Revelations of the Trumpified
None of this neglect will be corrected except by organized demand. An initial step toward a fair and adequate remedy would be to extract the corrective costs from the company and its shareholders, not from the rate paying public. But any such step would meet with ferocious organized resistance.
The captive public service commission would likely take the lead. It, along with the legislature and the governor’s administrative bureaucracy, form a united front of Trumpified Republicans. Under his guidance Republicans have forgotten that they used to believe (or profess anyhow) in balanced budgets, free trade, honoring treaties and allies, family values, moral rectitude, strict virtuous behavior and personal responsibility. Trump’s conduct has withered or reversed all these standards.

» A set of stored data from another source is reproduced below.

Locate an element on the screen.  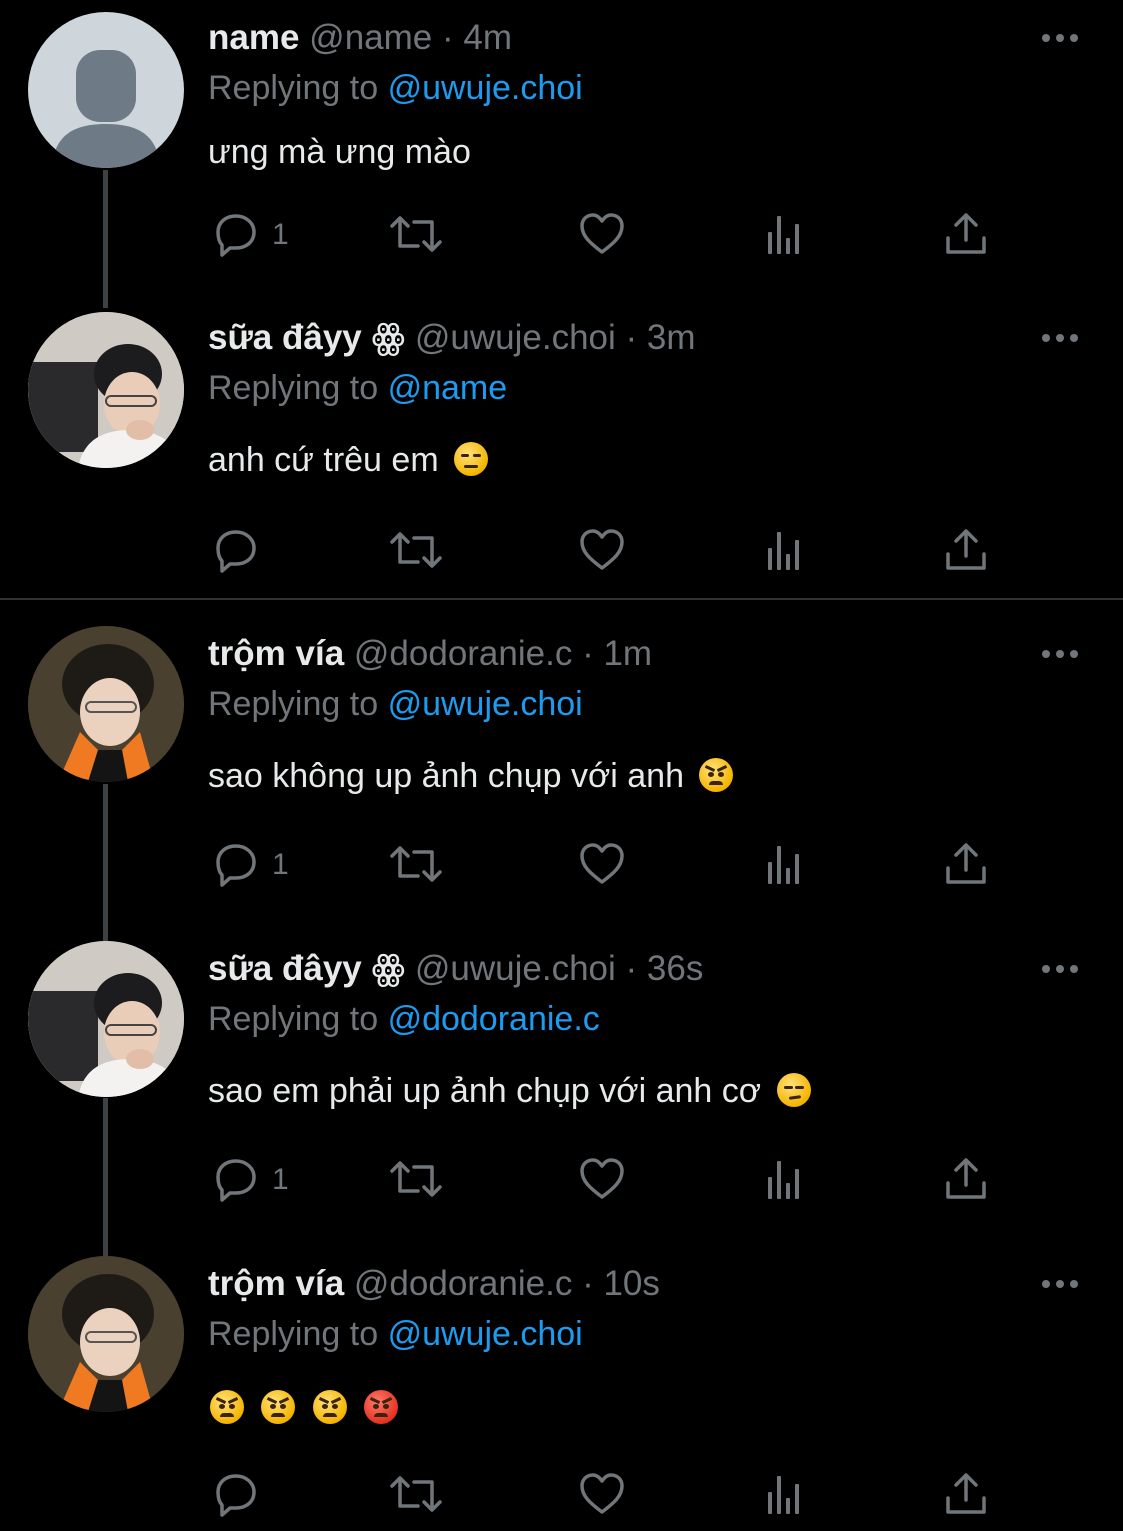
timestamp: 10s is located at coordinates (631, 1284).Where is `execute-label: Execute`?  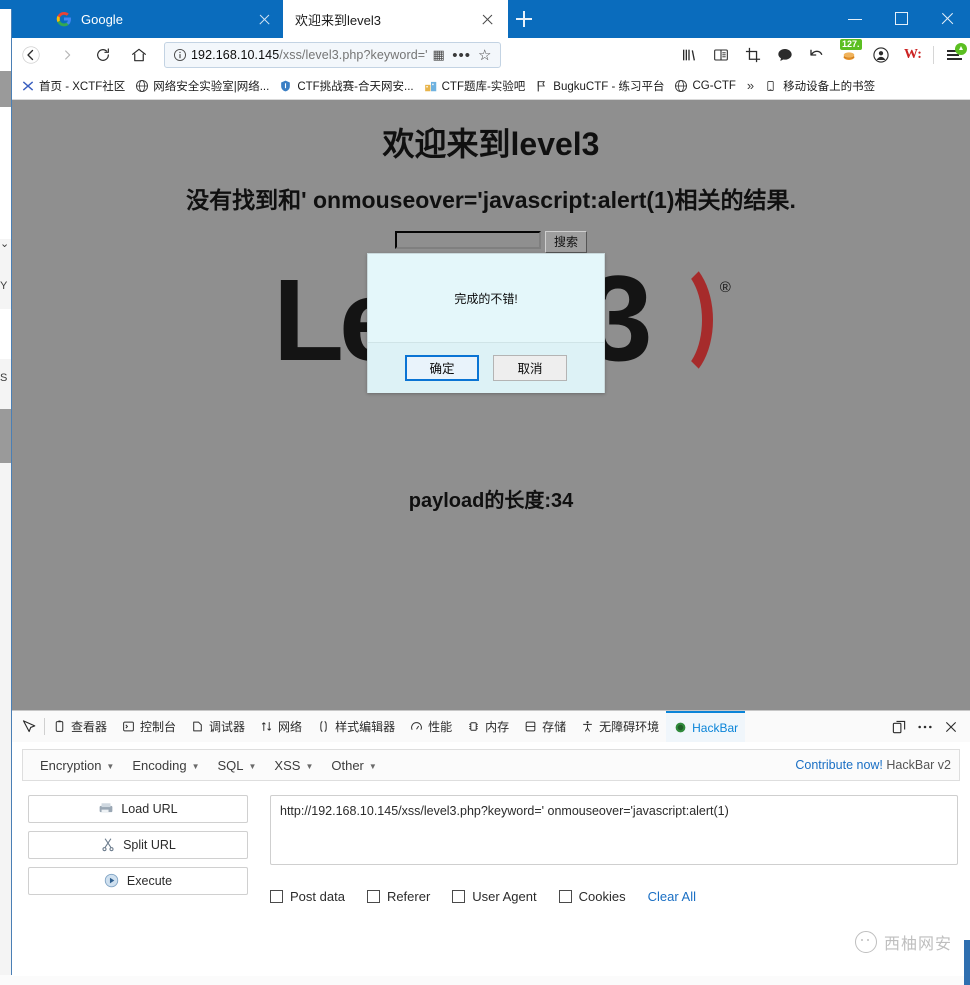
execute-label: Execute is located at coordinates (150, 881).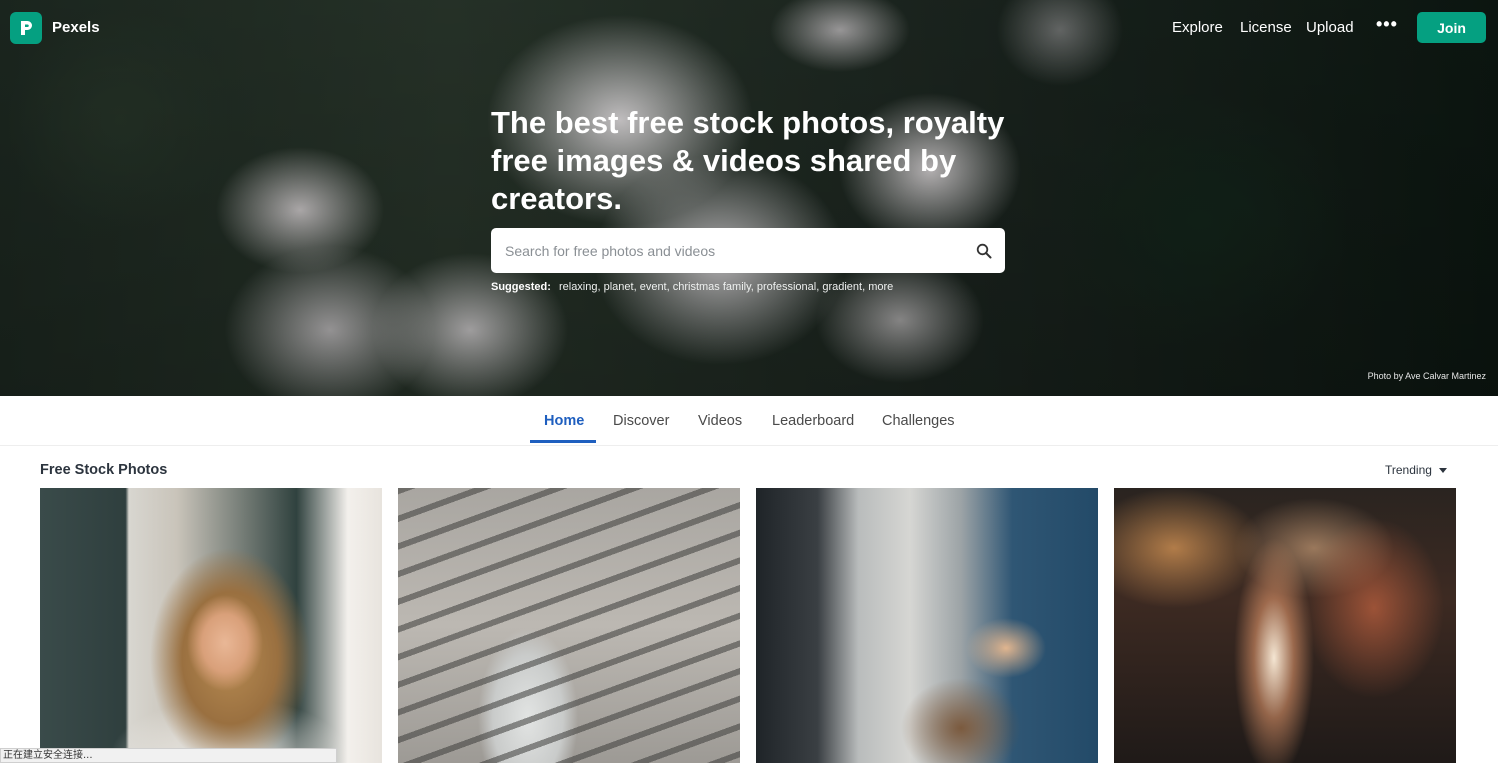 The image size is (1500, 763). Describe the element at coordinates (104, 470) in the screenshot. I see `section-title: Free Stock Photos` at that location.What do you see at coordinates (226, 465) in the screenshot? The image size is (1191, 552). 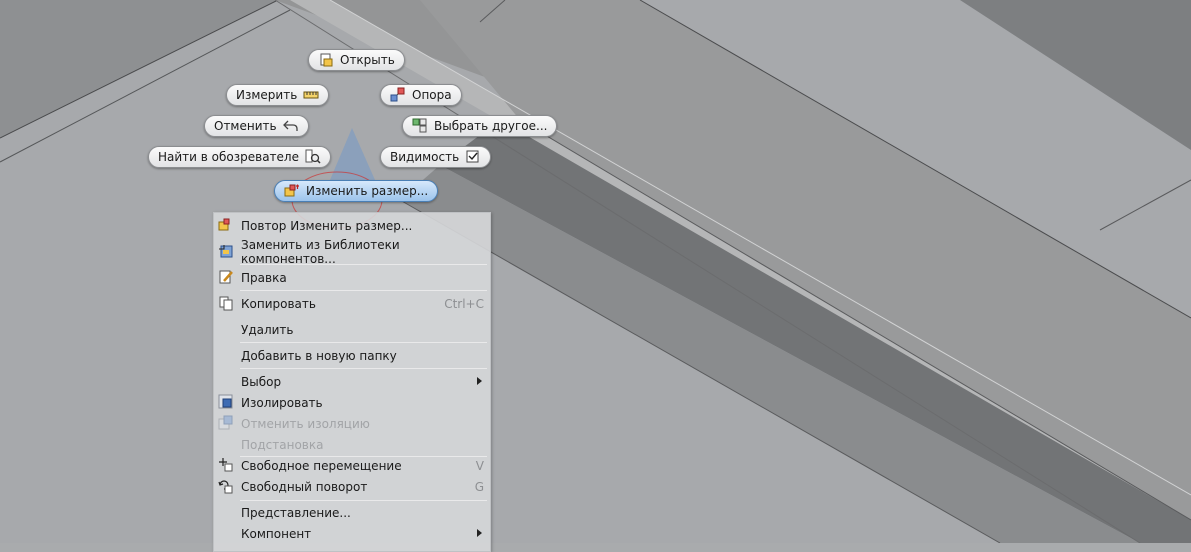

But the coal ash battles in Alabama may allow personal responsibility at least to be rescued from abandonment.
The Trumpified might receive a revelation and suddenly realize that those who caused and who profited from the ash pits must be held responsible, legally and financially, for correcting the offense. Then that revelation might expand to cover all kindred instances.
Yes, these things will surely happen—probably around the same time as the Second Coming.